------ Texte extrait
Cependant, l’utilisation massive de
la technologie de blockchain fait aussi surgir certains problèmes :
premièrement, il est difficile de garantir l’authenticité des données
électroniques générées avant leur intégration dans la chaîne ; deuxièmement,
les avantages liés à « l’auto-certification technique » de la conservation des
preuves sur la blockchain ne sont pas encore efficacement valorisés. Mais
ces insuffisances sont susceptibles d’être compensées justement par les
fonctions du notaire.
4. Impact et progrès
Il faut dire que la
conservation des preuves électroniques et la technologie de blockchain ont
exercé un impact assez visible sur la transformation numérique du notariat
chinois. En fait, les notaires chinois sont passés par plusieurs étapes
vis-à-vis de cette nouvelle technologie : au début, ils avaient peur de cette
nouvelle technologie ; ensuite, ils ont essayé de l’utiliser ; et maintenant,
il faut dire que cette nouvelle technologie a eu des influences assez profondes
non seulement sur le mode du service des notaires chinois, mais aussi sur leur
manière de réfléchir. Ils ont mis en œuvre de nouvelles plates-formes spéciales
d’authentification combinant la blockchain, la signature électronique, la
reconnaissance faciale et l’Unitrust Timestamp. Ici j’aimerais faire partager
mes quelques opinions sur la nouvelle technologie de blockchain :
(1) La blockchain utilisée pour la conservation des preuves est
une exploration technologique sur le chemin de la quête de la justice par
l’homme. Jamais un progrès technologique ne s’arrêtera en raison des
conflits avec les activités notariales ou de la résistance d’une profession
quelconque. D’autant que la blockchain et l’authentification ne sont pas
incompatibles l’une à l’autre comme beaucoup le croyaient, au contraire elles
semblent plutôt convergentes.
(2) La technologie de blockchain a un impact
énorme sur certaines activités notariales traditionnelles. Par exemple, celle
de simple collecte et conservation des preuves en ligne a diminué de plus de
deux tiers. En outre, certaines activités liées à l’authentification des actes
ou à la certification des documents sont en dégression avec l’amélioration du
système d’information de crédit. Tout cela est le résultat inévitable de
l’amélioration progressive du système de crédit social.
------------
Prolongez le texte sur la blockchain et le notariat chinois en reprenant juste après sa dernière phrase. Les données n'ont aucun lien avec le texte sur la blockchain et le notariat chinois.
------ Extrait de données
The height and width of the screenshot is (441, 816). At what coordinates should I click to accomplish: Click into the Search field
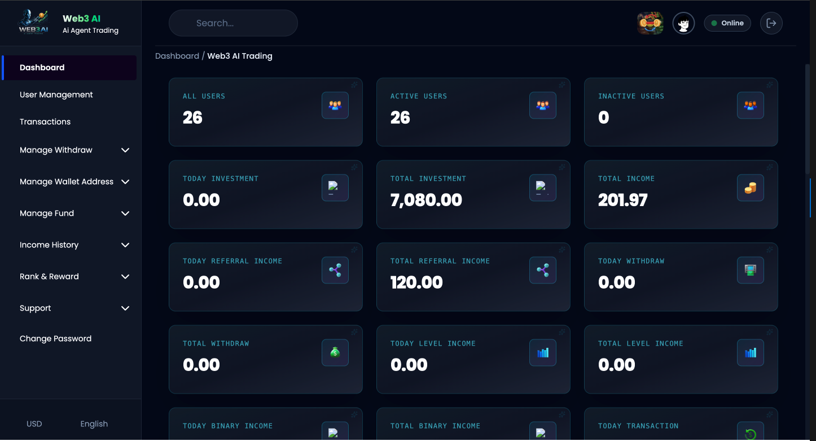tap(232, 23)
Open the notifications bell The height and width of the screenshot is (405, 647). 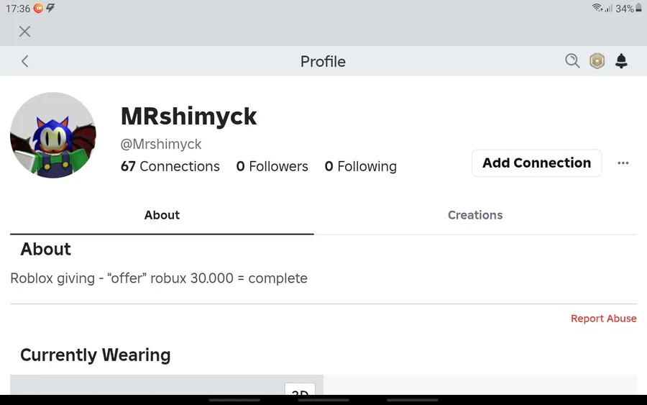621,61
------------
Réponse rédigée:
(3) La force probante de l’acte notarié réside
dans sa nature de preuve légale, tandis que sa conservation centralisée ou
décentralisé n’est qu’une question de choix. En tant qu’outil technique, la
blockchain, si elle est utilisée raisonnablement par le notaire, est
susceptible d’augmenter l’efficacité de ce dernier, ce qui constitue une
nouvelle opportunité de transformation. Par conséquent, le développement et
l’application de la technologie de blockchain ne remplaceront pas le rôle
d’authentification des notaires, mais auront certainement un impact profond sur
le mode et la méthode de l’authentification.
(4) Dans cette vague de nouvelles
technologies, les notaires ne doivent pas s’en tenir à leurs vieilles habitudes
ni tomber dans le piège de techno-centrisme, ils doivent plutôt se garder de
« s’auto-saboter » c’est-à-dire se priver de leurs propres atouts. La
blockchain, en tant que technologie, est neutre et ouverte. Dans le futur, les
plates-formes intelligentes équipées de « CHATGPT » et ayant la
blockchain comme technologie de base auront un impact plus révolutionnaire sur
les services juridiques, y compris l’authentification. Bref, quelle que
soit l’évolution de la technologie, la transformation des services notariaux
est imminente.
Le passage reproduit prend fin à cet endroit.